Problem statement -> Every line in the records below with the string "logo" is to be copied out.

[Supplied information — start]

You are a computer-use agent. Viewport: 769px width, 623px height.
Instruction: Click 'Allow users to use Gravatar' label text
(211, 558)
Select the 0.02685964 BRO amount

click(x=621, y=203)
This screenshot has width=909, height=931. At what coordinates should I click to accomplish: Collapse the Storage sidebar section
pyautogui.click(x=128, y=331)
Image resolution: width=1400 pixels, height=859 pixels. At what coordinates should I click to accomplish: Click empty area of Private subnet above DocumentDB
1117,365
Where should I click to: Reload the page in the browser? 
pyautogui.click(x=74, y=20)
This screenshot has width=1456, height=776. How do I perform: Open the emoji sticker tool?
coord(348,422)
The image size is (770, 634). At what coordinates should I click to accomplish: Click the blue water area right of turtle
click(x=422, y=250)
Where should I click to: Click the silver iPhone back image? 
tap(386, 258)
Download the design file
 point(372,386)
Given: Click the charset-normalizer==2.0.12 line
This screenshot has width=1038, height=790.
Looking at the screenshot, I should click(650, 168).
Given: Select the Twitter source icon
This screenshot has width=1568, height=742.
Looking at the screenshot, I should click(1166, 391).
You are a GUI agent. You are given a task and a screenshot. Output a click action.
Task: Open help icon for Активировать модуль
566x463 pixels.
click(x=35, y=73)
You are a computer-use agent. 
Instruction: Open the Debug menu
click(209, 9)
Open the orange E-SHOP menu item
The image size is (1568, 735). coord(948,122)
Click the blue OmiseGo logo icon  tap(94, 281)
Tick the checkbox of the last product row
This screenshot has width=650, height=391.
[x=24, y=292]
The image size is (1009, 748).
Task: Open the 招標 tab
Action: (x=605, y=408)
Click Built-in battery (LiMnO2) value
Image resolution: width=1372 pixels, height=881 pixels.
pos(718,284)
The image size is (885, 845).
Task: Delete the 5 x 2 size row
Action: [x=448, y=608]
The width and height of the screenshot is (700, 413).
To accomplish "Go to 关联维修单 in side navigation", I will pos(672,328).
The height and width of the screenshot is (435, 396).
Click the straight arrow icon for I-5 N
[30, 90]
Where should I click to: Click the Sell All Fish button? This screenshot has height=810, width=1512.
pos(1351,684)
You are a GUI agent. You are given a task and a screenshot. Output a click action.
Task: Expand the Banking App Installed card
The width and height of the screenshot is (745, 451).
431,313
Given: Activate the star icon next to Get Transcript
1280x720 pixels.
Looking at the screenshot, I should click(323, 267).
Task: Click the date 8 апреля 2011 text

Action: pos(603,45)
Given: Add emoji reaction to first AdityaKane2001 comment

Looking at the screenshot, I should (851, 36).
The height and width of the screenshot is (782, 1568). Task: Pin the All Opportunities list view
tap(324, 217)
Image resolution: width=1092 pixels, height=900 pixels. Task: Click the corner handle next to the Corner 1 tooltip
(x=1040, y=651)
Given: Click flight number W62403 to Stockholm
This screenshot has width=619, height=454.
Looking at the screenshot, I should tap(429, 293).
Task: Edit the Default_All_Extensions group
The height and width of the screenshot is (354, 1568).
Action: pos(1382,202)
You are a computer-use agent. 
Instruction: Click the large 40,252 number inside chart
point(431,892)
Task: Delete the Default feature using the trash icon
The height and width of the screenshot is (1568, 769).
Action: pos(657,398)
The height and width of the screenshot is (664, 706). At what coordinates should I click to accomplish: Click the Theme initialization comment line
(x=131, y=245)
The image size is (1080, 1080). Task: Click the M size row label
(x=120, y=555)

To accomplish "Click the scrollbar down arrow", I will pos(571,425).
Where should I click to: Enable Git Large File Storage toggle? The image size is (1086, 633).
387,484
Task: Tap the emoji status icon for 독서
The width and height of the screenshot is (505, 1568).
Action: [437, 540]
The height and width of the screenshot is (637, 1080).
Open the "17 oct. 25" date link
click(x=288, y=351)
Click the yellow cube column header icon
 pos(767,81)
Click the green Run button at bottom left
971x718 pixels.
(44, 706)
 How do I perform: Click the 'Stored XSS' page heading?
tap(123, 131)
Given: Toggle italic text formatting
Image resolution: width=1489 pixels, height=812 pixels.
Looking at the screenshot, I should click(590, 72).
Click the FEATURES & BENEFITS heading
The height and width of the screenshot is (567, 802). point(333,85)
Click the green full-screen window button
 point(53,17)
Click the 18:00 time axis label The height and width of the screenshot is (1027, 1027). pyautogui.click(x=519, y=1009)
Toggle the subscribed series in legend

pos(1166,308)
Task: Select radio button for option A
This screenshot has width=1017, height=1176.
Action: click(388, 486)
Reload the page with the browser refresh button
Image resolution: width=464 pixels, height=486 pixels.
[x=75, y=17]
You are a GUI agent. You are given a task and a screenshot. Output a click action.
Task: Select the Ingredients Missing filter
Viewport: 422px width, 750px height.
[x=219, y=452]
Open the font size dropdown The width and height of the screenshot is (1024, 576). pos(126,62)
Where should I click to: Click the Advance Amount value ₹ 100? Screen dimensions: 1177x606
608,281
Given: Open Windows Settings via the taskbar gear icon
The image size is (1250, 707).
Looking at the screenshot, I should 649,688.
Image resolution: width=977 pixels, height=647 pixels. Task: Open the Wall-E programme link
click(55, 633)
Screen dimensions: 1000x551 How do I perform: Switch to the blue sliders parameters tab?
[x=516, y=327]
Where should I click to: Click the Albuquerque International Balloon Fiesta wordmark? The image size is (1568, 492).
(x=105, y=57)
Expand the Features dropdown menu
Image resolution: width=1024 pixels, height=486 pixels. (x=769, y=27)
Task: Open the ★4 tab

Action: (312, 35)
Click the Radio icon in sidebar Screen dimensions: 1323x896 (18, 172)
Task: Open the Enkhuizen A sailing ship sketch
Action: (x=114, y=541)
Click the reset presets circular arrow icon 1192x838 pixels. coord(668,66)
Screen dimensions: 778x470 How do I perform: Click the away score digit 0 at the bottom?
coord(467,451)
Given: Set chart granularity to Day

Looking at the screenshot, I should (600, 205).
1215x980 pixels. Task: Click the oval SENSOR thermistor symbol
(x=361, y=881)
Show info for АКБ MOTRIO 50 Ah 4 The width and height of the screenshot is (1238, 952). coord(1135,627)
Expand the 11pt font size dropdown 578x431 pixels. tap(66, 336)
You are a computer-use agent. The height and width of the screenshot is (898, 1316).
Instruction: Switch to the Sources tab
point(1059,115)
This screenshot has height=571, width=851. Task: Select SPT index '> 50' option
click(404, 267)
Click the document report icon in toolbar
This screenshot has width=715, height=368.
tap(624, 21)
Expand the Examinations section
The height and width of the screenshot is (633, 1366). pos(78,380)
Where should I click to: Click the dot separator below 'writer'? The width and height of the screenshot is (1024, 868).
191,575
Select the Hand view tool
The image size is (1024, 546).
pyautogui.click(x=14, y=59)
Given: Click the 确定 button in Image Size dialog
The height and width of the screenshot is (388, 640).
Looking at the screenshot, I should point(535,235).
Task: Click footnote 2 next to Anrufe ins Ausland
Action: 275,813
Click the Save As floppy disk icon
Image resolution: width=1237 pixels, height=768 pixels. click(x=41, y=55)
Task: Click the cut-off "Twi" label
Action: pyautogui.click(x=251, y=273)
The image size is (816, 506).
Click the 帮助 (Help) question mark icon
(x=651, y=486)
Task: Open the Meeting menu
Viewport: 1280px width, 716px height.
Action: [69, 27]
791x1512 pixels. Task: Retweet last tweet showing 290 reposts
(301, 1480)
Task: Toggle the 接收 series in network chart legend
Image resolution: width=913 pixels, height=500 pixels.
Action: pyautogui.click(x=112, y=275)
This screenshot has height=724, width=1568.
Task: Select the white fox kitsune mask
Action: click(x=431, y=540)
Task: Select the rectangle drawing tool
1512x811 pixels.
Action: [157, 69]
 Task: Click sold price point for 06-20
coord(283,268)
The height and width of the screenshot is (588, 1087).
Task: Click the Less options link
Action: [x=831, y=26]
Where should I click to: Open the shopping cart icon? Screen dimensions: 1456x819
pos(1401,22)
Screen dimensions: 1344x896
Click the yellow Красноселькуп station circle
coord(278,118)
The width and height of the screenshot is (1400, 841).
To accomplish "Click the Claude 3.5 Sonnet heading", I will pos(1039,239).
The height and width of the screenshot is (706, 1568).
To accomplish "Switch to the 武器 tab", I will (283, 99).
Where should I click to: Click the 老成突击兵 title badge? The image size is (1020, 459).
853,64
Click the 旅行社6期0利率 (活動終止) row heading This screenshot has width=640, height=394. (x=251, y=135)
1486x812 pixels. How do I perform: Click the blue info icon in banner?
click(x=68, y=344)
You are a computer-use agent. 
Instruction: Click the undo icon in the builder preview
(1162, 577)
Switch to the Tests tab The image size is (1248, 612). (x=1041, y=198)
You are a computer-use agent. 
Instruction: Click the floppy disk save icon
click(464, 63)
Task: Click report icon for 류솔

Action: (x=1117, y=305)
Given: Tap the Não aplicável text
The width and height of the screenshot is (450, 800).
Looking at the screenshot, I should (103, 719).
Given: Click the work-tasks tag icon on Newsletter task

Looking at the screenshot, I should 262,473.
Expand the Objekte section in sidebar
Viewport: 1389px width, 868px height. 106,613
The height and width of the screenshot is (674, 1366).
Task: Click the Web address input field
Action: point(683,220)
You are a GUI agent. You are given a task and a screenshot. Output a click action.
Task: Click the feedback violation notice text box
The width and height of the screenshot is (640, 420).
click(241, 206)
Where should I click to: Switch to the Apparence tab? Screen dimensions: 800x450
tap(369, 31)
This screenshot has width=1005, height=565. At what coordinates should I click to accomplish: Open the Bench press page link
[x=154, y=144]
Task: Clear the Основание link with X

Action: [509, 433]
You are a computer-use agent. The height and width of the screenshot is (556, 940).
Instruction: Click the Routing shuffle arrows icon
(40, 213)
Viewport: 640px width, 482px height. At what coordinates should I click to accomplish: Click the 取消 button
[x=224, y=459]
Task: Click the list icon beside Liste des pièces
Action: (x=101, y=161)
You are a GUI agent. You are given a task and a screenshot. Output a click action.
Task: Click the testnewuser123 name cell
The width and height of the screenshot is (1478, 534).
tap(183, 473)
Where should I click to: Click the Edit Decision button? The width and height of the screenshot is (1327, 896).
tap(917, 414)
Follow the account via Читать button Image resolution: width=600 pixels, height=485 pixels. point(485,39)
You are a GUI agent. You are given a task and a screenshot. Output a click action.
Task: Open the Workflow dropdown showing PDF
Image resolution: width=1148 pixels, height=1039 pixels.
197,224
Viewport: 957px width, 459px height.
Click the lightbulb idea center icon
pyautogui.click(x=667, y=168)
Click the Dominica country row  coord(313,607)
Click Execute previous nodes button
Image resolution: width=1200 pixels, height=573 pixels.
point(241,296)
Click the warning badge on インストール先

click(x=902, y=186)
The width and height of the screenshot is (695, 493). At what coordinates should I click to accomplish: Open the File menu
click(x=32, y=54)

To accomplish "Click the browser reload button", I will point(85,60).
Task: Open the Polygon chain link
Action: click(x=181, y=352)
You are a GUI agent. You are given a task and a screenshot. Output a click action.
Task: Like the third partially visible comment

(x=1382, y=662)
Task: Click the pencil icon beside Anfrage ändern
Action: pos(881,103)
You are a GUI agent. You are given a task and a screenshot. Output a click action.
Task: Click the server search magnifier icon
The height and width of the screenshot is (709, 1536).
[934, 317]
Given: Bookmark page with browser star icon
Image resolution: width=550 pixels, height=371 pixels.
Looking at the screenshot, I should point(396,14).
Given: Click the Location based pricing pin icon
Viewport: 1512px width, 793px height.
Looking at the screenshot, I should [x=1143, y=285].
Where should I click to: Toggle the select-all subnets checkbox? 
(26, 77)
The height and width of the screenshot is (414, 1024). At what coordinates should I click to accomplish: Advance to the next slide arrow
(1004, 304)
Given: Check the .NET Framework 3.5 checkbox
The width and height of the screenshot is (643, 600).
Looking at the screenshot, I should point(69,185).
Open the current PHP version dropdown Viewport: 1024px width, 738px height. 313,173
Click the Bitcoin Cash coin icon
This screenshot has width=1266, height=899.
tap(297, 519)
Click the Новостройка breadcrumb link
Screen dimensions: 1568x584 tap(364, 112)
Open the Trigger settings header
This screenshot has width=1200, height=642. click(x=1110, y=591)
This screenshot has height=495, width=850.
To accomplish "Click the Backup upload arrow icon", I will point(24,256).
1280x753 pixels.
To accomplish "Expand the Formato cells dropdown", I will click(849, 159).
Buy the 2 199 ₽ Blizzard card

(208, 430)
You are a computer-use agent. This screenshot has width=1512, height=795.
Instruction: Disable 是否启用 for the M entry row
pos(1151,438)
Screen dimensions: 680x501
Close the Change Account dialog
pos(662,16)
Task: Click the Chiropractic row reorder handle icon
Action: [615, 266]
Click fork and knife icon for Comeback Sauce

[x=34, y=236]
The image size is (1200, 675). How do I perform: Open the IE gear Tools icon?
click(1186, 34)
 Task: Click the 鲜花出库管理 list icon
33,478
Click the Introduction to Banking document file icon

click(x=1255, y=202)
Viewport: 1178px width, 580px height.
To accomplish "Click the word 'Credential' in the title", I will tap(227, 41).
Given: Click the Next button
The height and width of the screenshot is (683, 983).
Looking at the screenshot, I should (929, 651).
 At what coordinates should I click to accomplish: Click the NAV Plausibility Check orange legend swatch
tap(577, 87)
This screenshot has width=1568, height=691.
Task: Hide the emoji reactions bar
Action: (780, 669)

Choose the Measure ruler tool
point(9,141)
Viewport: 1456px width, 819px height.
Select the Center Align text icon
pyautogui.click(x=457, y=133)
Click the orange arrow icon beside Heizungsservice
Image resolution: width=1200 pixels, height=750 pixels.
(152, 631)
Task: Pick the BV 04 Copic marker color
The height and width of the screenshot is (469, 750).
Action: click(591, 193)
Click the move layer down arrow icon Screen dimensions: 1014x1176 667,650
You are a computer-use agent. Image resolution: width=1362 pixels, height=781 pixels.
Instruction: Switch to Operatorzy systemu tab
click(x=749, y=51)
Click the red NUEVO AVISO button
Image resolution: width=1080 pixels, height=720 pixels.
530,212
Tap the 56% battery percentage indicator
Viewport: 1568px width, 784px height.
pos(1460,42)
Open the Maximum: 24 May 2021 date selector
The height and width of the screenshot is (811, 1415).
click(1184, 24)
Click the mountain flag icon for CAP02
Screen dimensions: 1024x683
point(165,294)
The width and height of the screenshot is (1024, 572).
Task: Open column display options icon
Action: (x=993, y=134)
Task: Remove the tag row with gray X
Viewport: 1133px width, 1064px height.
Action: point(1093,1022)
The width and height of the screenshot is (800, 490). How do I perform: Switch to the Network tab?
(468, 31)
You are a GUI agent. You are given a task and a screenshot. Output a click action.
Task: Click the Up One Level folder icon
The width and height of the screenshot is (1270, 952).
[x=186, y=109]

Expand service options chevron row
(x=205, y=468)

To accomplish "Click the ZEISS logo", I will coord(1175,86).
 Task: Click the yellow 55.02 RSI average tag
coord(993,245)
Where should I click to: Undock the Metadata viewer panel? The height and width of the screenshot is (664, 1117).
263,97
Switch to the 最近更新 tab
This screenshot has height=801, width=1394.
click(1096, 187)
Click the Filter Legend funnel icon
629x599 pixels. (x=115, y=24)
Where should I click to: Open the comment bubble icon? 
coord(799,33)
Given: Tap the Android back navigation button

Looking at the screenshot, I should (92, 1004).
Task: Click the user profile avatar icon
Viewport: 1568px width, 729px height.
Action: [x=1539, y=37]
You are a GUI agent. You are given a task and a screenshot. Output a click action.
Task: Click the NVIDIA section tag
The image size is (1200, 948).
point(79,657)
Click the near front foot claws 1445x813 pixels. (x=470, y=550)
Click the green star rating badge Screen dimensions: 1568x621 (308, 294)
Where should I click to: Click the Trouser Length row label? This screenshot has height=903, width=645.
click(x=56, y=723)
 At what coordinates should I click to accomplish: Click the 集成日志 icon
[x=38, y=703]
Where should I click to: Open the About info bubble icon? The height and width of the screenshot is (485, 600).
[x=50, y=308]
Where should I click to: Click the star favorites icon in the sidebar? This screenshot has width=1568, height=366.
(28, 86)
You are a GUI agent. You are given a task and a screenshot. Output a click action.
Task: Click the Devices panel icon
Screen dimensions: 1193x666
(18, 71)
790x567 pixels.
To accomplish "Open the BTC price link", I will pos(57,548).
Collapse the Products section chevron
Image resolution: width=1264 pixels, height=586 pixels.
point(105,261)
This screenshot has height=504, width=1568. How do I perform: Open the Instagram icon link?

[Supplied information — finish]

Task solution ->
Click the blue OmiseGo logo icon  tap(94, 281)
To accomplish "Click the ZEISS logo", I will coord(1175,86).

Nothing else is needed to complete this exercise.